Excerpt
┄┄┄┄┄┄┄┄┄┄┄┄┄┄┄┄┄┄┄┄

Re: [PATCH rfc v3] New ioctl BTRFS_IOC_GET_CHUNK_INFO.

From: Goffredo Baroncelli <kreijack@inwind.it>
To: dsterba@suse.cz, linux-btrfs@vger.kernel.org,
	Josef Bacik <josef@toxicpanda.com>
Subject: Re: [PATCH rfc v3] New ioctl BTRFS_IOC_GET_CHUNK_INFO.
Date: Thu, 11 Jun 2020 13:50:09 +0200	[thread overview]
Message-ID: <d75fcfa5-0320-c6c2-13df-329cfdf45eaf@inwind.it> (raw)
In-Reply-To: <20200610203023.GL27795@twin.jikos.cz>

On 6/10/20 10:30 PM, David Sterba wrote:
> On Tue, May 26, 2020 at 10:19:35PM +0200, Goffredo Baroncelli wrote:
>> On 5/25/20 7:14 PM, David Sterba wrote:
>>> I'll start with the data structures
>>>
>>> On Thu, Mar 19, 2020 at 09:39:13PM +0100, Goffredo Baroncelli wrote:
>>>> From: Goffredo Baroncelli <kreijack@inwind.it>
>>>> +struct btrfs_chunk_info_stripe {
>>>> +	__u64 devid;
>>>> +	__u64 offset;
>>>> +	__u8 dev_uuid[BTRFS_UUID_SIZE];
>>>> +};
>>>> +
>>>> +struct btrfs_chunk_info {
>>>> +	/* logical start of this chunk */
>>>> +	__u64 offset;
>>>> +	/* size of this chunk in bytes */
>>>> +	__u64 length;
>>>> +
>>>> +	__u64 stripe_len;
>>>> +	__u64 type;
>>>> +
>>>> +	/* 2^16 stripes is quite a lot, a second limit is the size of a single
>>>> +	 * item in the btree
>>>> +	 */
>>>> +	__u16 num_stripes;
>>>> +
>>>> +	/* sub stripes only matter for raid10 */
>>>> +	__u16 sub_stripes;
>>>> +
>>>> +	struct btrfs_chunk_info_stripe stripes[1];
>>>> +	/* additional stripes go here */
>>>> +};
>>>
>>> This looks like a copy of btrfs_chunk and stripe, only removing items
>>> not needed for the chunk information. Rather than copying the
>>> unnecessary fileds like dev_uuid in stripe, this should be designed for
>>> data exchange with the usecase in mind.

┄┄┄┄┄┄┄┄┄┄┄┄┄┄┄┄┄┄┄┄

Information provided

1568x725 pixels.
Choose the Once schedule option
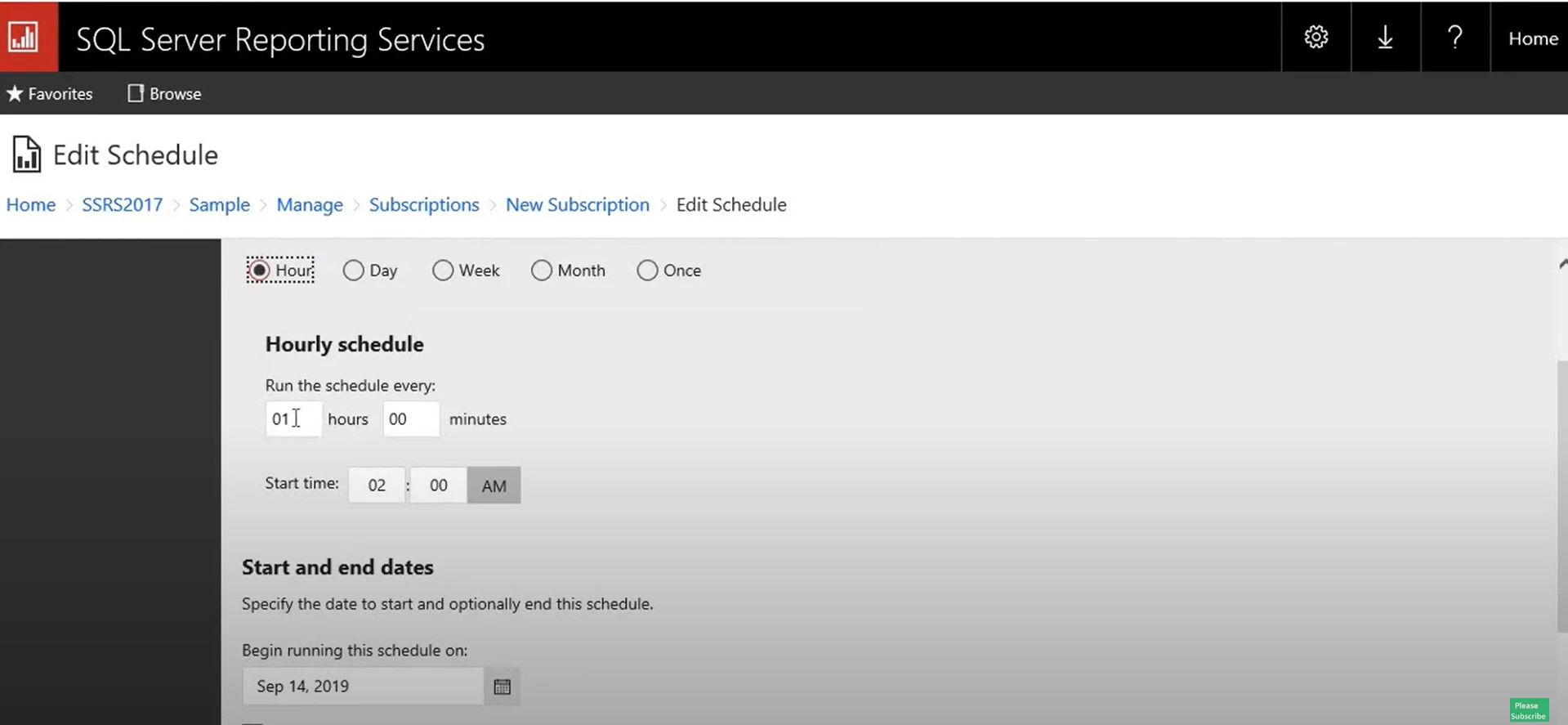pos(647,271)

┄┄┄┄┄┄┄┄┄┄┄┄┄┄┄┄┄┄┄┄

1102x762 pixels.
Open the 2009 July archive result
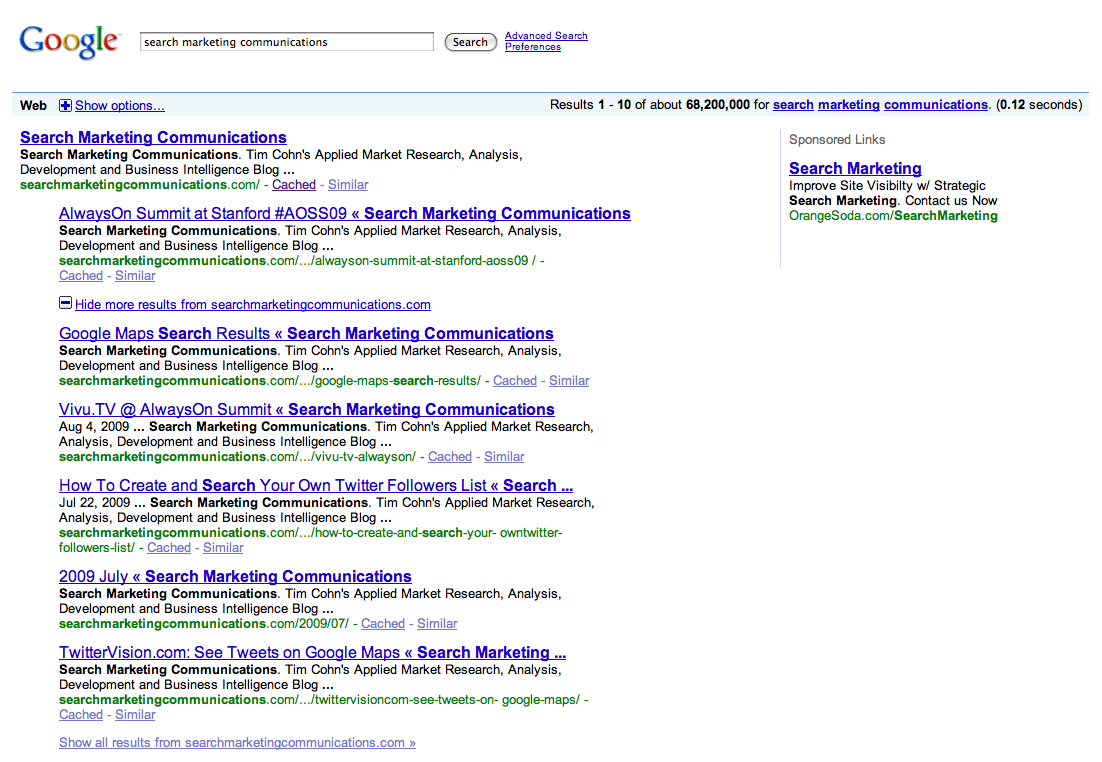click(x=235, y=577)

┄┄┄┄┄┄┄┄┄┄┄┄┄┄┄┄┄┄┄┄

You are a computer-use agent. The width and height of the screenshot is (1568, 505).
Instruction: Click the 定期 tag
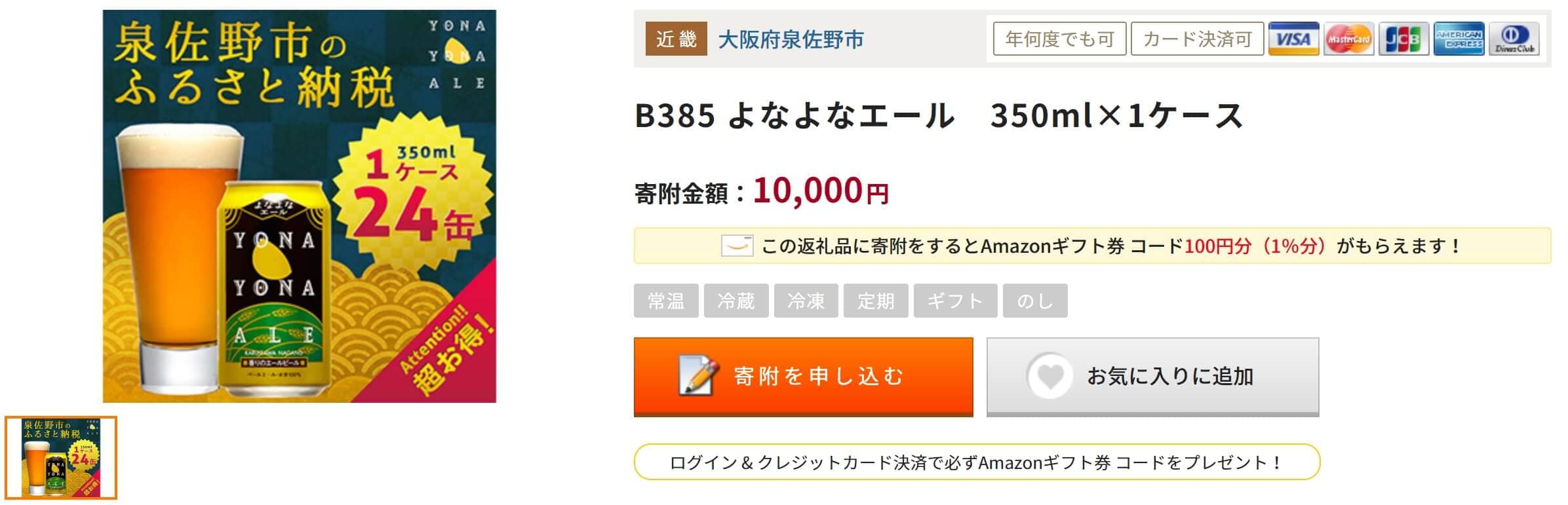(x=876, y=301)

┄┄┄┄┄┄┄┄┄┄┄┄┄┄┄┄┄┄┄┄

Tasks and exercises
(A) List every field declared in struct btrfs_chunk_info in the btrfs ioctl message.
(B) Summarize the btrfs ioctl message in two sentences.

Task results
(A)
offset
length
stripe_len
type
num_stripes
sub_stripes
stripes

(B) In a reply dated June 11, 2020, Goffredo Baroncelli quotes David Sterba's review of the patch adding the ioctl BTRFS_IOC_GET_CHUNK_INFO, which defines the structures btrfs_chunk_info_stripe and btrfs_chunk_info. Sterba says these look like a copy of btrfs_chunk and stripe with the unneeded items removed, and that rather than copying fields like dev_uuid, they should be designed for data exchange with the use case in mind.